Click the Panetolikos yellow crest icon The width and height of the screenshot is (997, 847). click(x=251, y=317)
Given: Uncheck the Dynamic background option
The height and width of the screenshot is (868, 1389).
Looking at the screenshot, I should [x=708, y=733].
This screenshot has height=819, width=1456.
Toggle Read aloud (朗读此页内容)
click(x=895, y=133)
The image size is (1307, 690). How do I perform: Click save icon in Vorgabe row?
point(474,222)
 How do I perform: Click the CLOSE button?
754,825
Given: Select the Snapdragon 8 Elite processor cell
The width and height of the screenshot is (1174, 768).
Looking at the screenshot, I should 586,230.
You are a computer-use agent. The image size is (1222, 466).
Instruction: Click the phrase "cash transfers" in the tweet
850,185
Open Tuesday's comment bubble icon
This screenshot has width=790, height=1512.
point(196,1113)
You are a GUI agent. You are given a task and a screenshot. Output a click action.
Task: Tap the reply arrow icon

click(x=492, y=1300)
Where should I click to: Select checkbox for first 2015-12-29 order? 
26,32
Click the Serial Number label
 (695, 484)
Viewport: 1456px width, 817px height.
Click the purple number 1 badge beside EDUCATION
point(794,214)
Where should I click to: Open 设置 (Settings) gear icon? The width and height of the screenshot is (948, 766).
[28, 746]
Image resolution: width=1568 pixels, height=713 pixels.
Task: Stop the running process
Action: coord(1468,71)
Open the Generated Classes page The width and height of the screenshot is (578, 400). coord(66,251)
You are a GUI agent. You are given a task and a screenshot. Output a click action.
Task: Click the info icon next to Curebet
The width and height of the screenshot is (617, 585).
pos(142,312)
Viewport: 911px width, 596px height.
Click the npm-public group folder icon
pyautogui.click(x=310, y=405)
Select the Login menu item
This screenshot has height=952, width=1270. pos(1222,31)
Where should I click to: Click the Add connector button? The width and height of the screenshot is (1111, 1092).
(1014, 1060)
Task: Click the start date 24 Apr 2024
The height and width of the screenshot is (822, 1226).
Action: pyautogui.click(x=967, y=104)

> **TO DO**
Give everything in the material above, from the line containing "You are a computer-use" down to the line containing "Open the Generated", as a numbered list with blank lines left out.

> **ANSWER FOR THE TASK**
1. You are a computer-use agent. The image size is (1222, 466).
2. Instruction: Click the phrase "cash transfers" in the tweet
3. 850,185
4. Open Tuesday's comment bubble icon
5. This screenshot has width=790, height=1512.
6. point(196,1113)
7. You are a GUI agent. You are given a task and a screenshot. Output a click action.
8. Task: Tap the reply arrow icon
9. click(x=492, y=1300)
10. Where should I click to: Select checkbox for first 2015-12-29 order? 
11. 26,32
12. Click the Serial Number label
13.  (695, 484)
14. Viewport: 1456px width, 817px height.
15. Click the purple number 1 badge beside EDUCATION
16. point(794,214)
17. Where should I click to: Open 设置 (Settings) gear icon? The width and height of the screenshot is (948, 766).
18. [28, 746]
19. Image resolution: width=1568 pixels, height=713 pixels.
20. Task: Stop the running process
21. Action: coord(1468,71)
22. Open the Generated Classes page The width and height of the screenshot is (578, 400). coord(66,251)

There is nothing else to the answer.